6. En troisième lieu, M. B... ne justifiant pas remplir les conditions pour obtenir de plein droit un titre de séjour sur le fondement des stipulations de l'accord franco-algérien susvisé, le préfet de l'Isère n'était pas tenu de soumettre son cas à la commission du titre de séjour avant de rejeter sa demande.
7. Il résulte de tout ce qui précède que M. B... n'est pas fondé à soutenir que c'est à tort que, par le jugement attaqué, le tribunal administratif de Grenoble a rejeté sa demande. Par voie de conséquence, doivent être rejetées ses conclusions aux fins d'injonction sous astreinte ainsi que celles présentées sur le fondement de l'article L. 761-1 du code de justice administrative.
DECIDE :
Article 1er : La requête de M. B... est rejetée.
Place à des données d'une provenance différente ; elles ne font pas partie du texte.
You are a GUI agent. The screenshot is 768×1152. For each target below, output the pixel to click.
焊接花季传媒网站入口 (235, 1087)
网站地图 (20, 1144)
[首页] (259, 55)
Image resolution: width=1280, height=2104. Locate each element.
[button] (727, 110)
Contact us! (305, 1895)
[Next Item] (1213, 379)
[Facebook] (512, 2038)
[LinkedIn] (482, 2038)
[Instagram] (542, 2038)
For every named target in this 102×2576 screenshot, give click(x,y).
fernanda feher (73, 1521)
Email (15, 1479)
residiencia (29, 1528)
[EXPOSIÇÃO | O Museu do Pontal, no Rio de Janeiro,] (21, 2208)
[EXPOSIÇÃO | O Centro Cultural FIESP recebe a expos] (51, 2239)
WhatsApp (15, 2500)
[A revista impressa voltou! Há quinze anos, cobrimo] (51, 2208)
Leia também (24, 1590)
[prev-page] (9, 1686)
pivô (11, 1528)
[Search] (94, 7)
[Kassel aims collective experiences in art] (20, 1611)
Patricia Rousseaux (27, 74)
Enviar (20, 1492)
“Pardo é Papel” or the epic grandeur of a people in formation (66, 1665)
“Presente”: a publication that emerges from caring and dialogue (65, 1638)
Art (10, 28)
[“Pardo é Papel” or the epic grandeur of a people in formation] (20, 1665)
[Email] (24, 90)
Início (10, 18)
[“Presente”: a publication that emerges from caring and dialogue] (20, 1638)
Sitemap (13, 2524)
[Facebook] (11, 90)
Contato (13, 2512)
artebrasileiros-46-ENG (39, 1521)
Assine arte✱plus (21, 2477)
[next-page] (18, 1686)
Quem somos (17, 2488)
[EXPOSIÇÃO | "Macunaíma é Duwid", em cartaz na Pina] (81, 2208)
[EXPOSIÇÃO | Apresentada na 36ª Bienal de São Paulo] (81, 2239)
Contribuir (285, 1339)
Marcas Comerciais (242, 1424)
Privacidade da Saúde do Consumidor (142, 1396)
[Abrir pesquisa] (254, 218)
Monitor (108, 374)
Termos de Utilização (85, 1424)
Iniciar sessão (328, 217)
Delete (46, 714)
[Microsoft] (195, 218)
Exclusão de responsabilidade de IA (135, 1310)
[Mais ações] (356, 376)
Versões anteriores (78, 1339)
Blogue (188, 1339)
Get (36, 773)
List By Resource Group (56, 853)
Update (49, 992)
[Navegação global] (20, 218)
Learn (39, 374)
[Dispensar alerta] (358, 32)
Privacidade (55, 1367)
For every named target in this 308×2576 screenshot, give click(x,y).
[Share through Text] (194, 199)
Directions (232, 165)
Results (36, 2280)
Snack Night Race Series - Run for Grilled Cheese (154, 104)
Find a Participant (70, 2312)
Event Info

Article 2 : Le présent arrêt sera notifié à M. C... B... et au ministre de l'intérieur. Copie en sera adressée au préfet de l'Isère.
Délibéré après l'audience du 28 novembre 2019, à laquelle siégeaient :
M. Pommier, président de chambre,
M. Drouet, président assesseur,
M. Pin, premier conseiller.
Lu en audience publique le 19 décembre 2019.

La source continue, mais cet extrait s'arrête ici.